◆ WORK ITEM
Without any pictures, copy the records below once more, exactly as they are.

——

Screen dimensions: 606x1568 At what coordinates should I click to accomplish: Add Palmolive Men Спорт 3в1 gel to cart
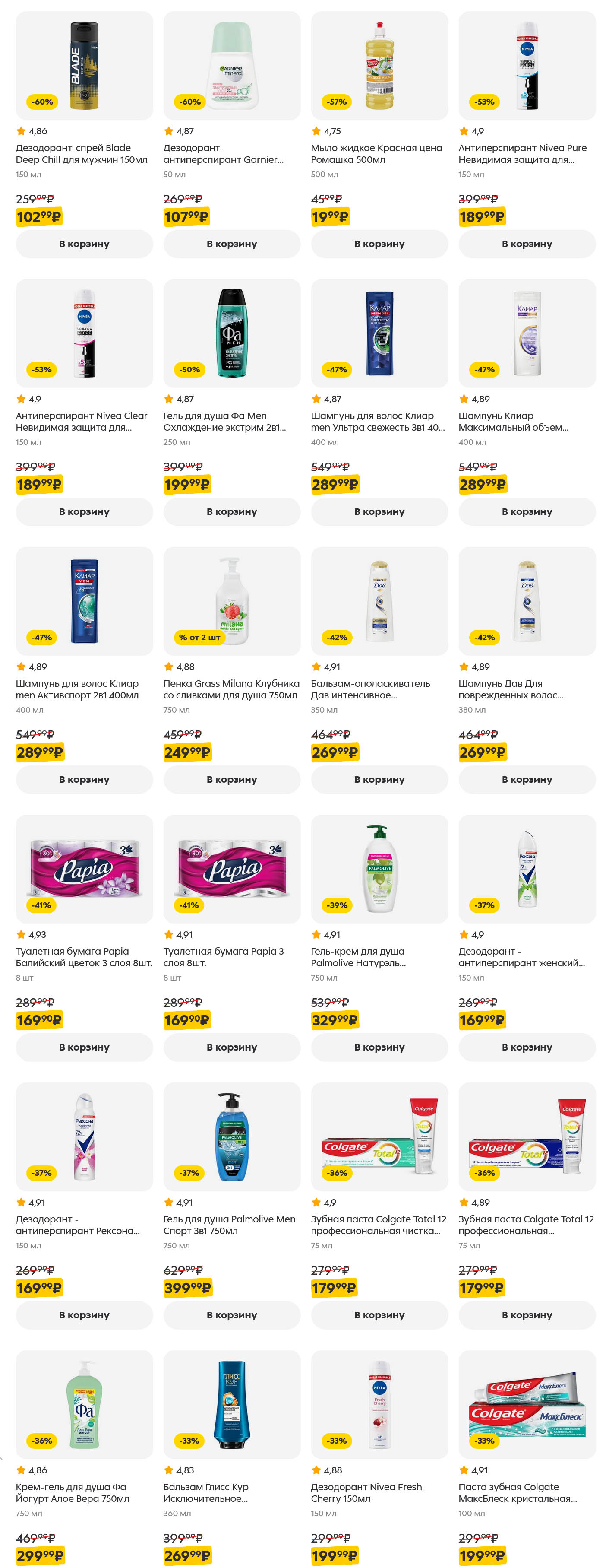click(231, 1315)
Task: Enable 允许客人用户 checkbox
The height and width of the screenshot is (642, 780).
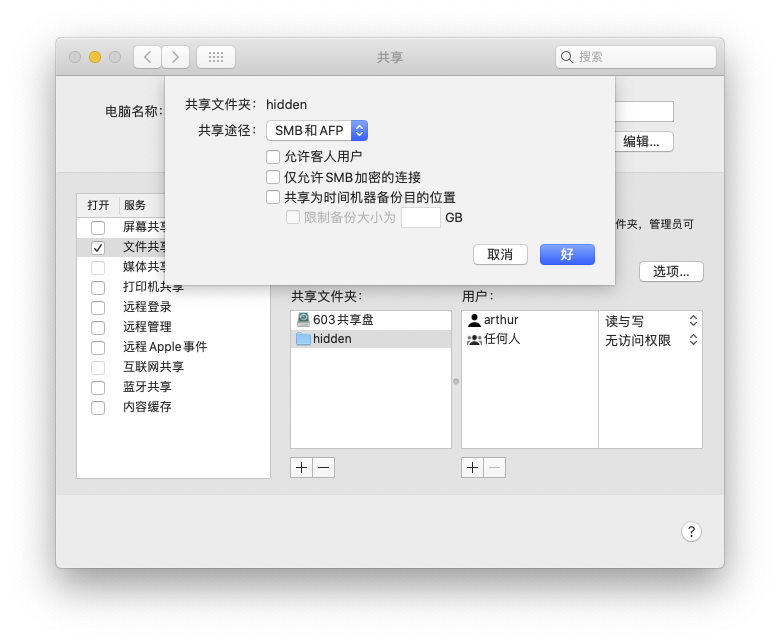Action: [273, 157]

——

◆ ANSWER TO THIS TASK
Screen dimensions: 606x1568 At what coordinates should I click to accomplish: Add Palmolive Men Спорт 3в1 gel to cart
click(231, 1315)
Task: Enable 允许客人用户 checkbox
The height and width of the screenshot is (642, 780).
Action: [273, 157]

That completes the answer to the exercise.